El capital transnacional hizo su apuesta hace tiempo por la desestabilización de Argentina, objetivo compartido por la Casa Blanca. En este caso no se trata del petróleo como sucede con Venezuela, sino de una lectura correcta por parte del poder estadounidense de los objetivos trazados por Brasil para la integración regional. El punto neurálgico, como señala el diplomático Samuel Pinheiro Guimaraes en su libro «Desafíos brasileiros na era dos gigantes», es la alianza entre los dos principales países de la región, porque juntos tienen la capacidad de arrastrar al resto y de neutralizar las injerencias externas.

Ese punto lo ha comprendido el presidente José Mujica, quien ha hecho esfuerzos por alinear al Uruguay en la alianza que hoy encarna el Mercosur. También la entendió la derecha argentina que echó las campanas al vuelo y pronostica que el papel de Bergoglio en la región será similar al de Juan Pablo II en la caída del comunismo. «El impacto que tiene para un país que un conciudadano sea elegido sumo pontífice no requiere demostración. Basta recordar lo que significó la coronación de Karol Wojtyla para Polonia y, en general, para el socialismo real.
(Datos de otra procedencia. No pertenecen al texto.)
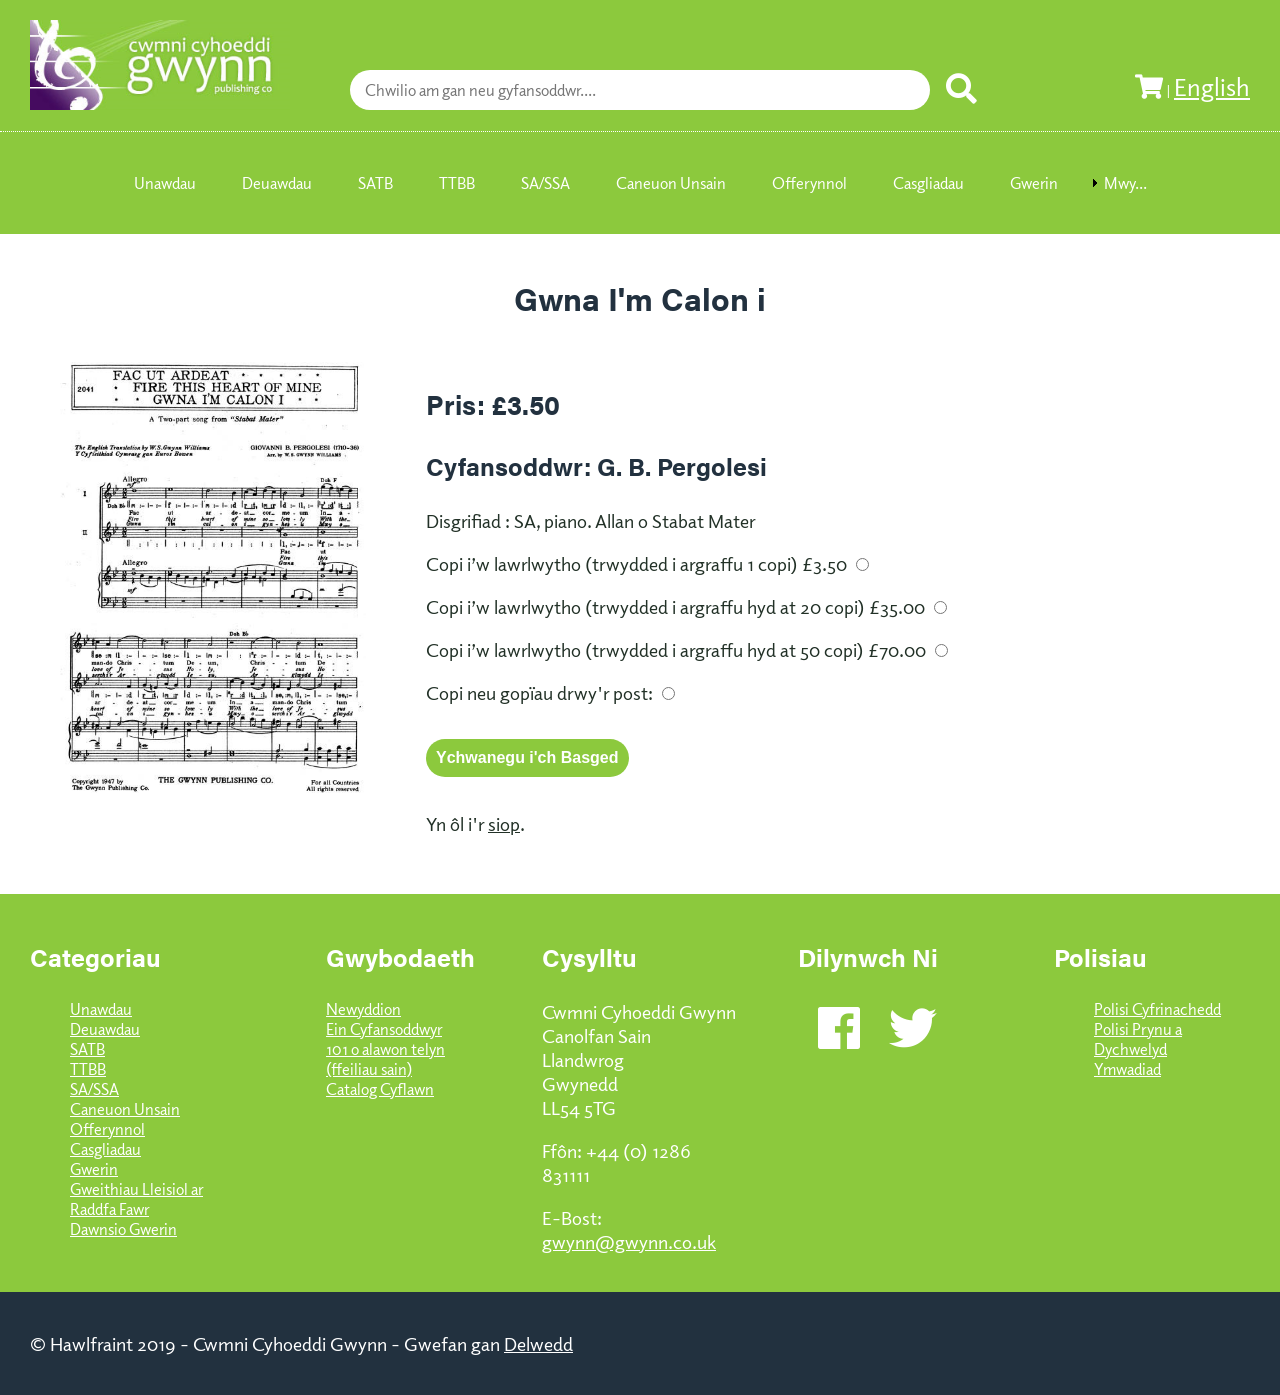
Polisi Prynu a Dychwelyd (1138, 1039)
Un tsunami», escribió en «La Nación» el columnista Carlos Pagni, un ultraderechista que fue acusado por la Delegación Argentina de Asociaciones Israelitas (DAIA) de representar «una clara expresión antisemita asociable a la peor tradición del nazismo» a raíz de un artículo en el que aludía a la descendencia judía de un alto funcionario gubernamental.

El nuevo papa está en condiciones de darle a la derecha argentina la legitimidad popular e institucional que nunca tuvo, en un momento decisivo para la región, cuando la última apuesta de Washington para recuperar protagonismo, la Alianza del Pacífico, naufraga sin rumbo. Su pontificado no incidirá sólo en su país natal; aspira a influir en toda la región. Uno de los primeros viajes de Francisco será a Brasil en julio, pero puede convertirse en una gira regional. Será el momento de aquilatar la estrategia vaticana en este período de transición hegemónica.